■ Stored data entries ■
======

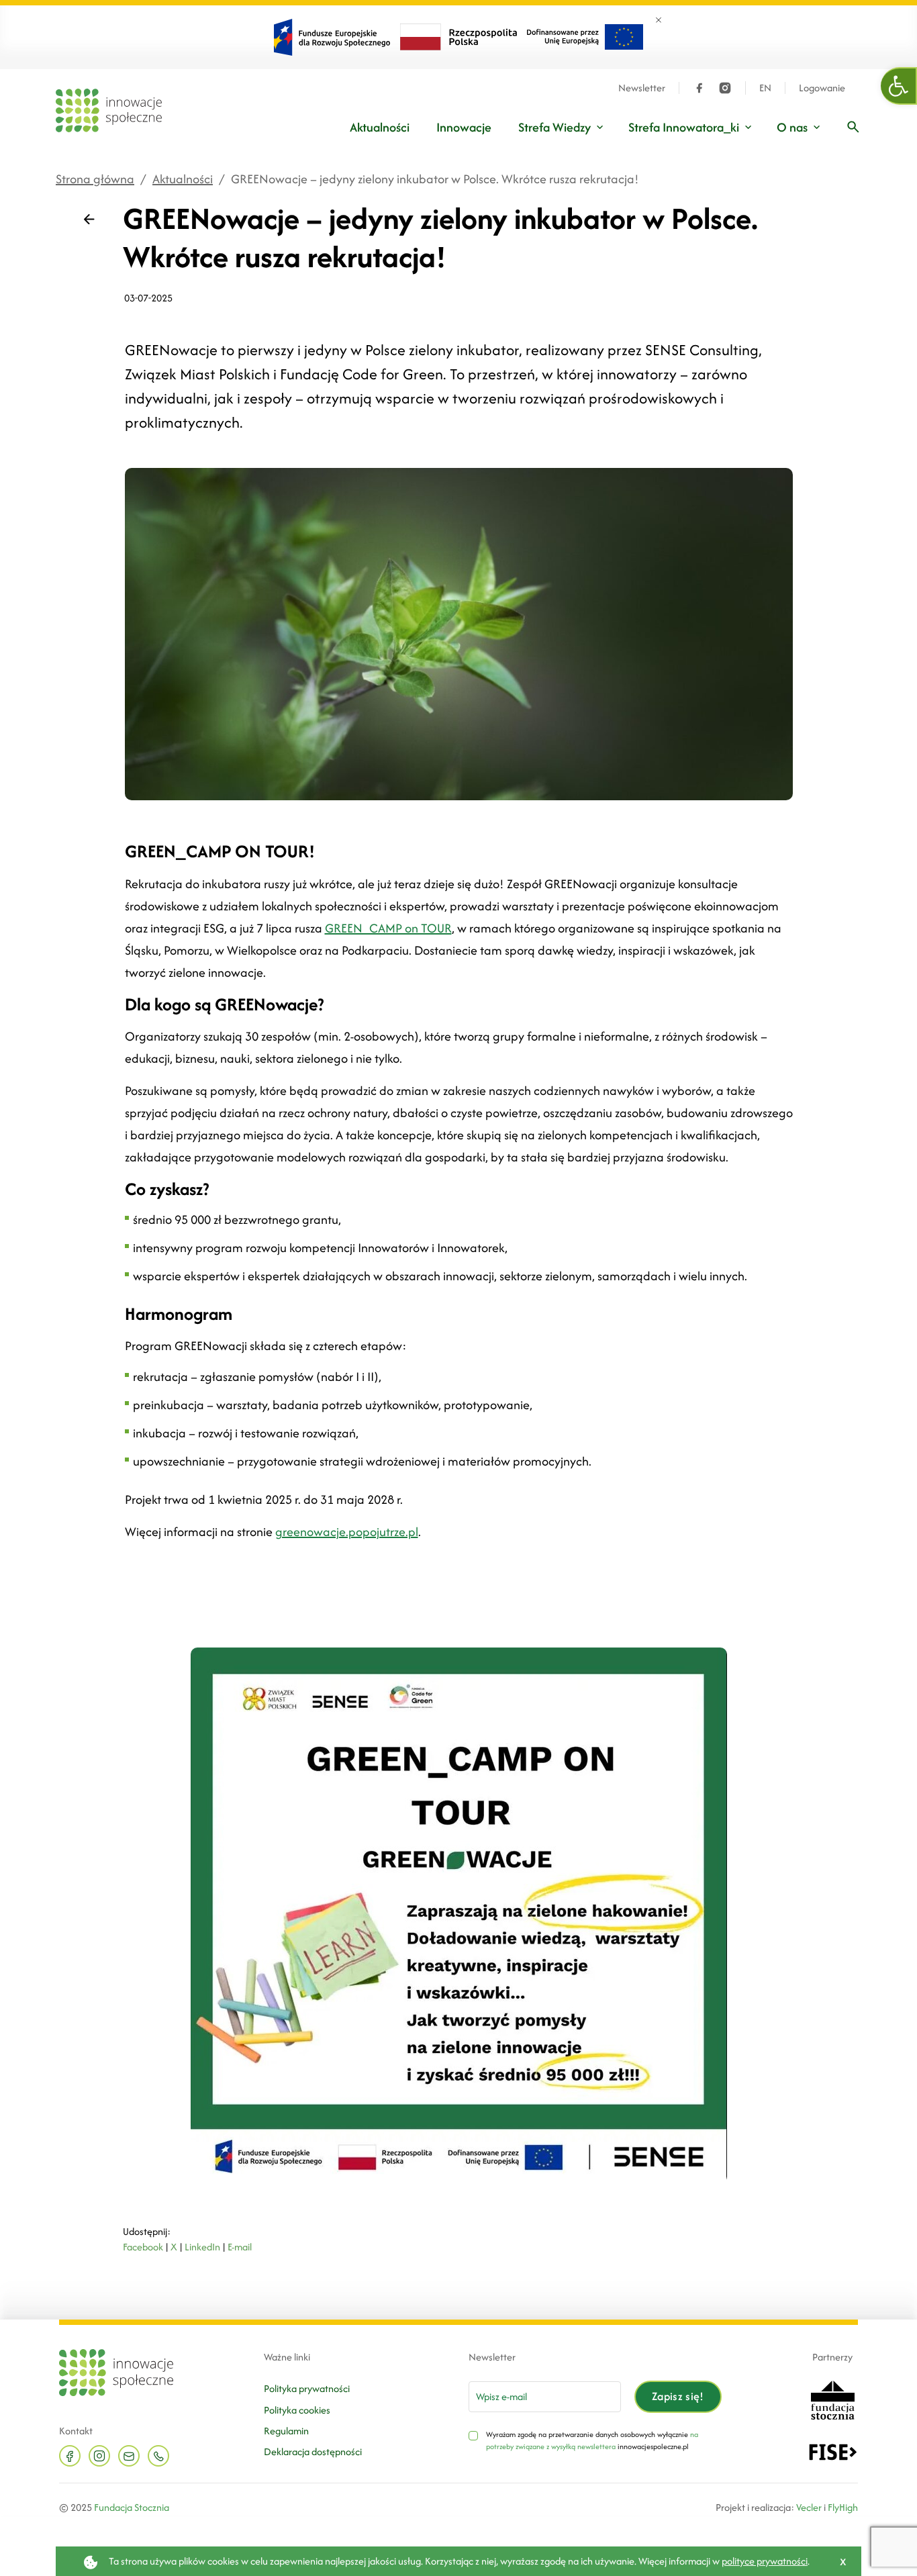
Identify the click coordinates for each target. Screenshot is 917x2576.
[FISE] (833, 2451)
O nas (792, 127)
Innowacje (463, 127)
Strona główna (95, 179)
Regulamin (286, 2431)
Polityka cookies (297, 2410)
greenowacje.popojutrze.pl (346, 1532)
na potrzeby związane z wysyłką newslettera (592, 2440)
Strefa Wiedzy (554, 127)
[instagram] (725, 88)
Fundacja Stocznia (131, 2507)
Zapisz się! (678, 2396)
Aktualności (379, 127)
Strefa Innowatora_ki (683, 127)
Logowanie (822, 88)
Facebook (143, 2247)
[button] (899, 86)
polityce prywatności (765, 2561)
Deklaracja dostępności (313, 2451)
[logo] (109, 110)
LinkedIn (202, 2247)
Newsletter (641, 88)
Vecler (809, 2507)
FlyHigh (843, 2507)
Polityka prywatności (307, 2388)
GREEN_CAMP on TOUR (388, 928)
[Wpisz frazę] (853, 127)
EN (765, 88)
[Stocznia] (832, 2398)
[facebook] (699, 88)
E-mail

======

■ ASSIGNMENT ■
Each record above must be retyped exactly, minus its pictures.

■ RESPONSE TO THE EXERCISE ■
Identify the click coordinates for each target. Screenshot is 917x2576.
[FISE] (833, 2451)
O nas (792, 127)
Innowacje (463, 127)
Strona główna (95, 179)
Regulamin (286, 2431)
Polityka cookies (297, 2410)
greenowacje.popojutrze.pl (346, 1532)
na potrzeby związane z wysyłką newslettera (592, 2440)
Strefa Wiedzy (554, 127)
[instagram] (725, 88)
Fundacja Stocznia (131, 2507)
Zapisz się! (678, 2396)
Aktualności (379, 127)
Strefa Innowatora_ki (683, 127)
Logowanie (822, 88)
Facebook (143, 2247)
[button] (899, 86)
polityce prywatności (765, 2561)
Deklaracja dostępności (313, 2451)
[logo] (109, 110)
LinkedIn (202, 2247)
Newsletter (641, 88)
Vecler (809, 2507)
FlyHigh (843, 2507)
Polityka prywatności (307, 2388)
GREEN_CAMP on TOUR (388, 928)
[Wpisz frazę] (853, 127)
EN (765, 88)
[Stocznia] (832, 2398)
[facebook] (699, 88)
E-mail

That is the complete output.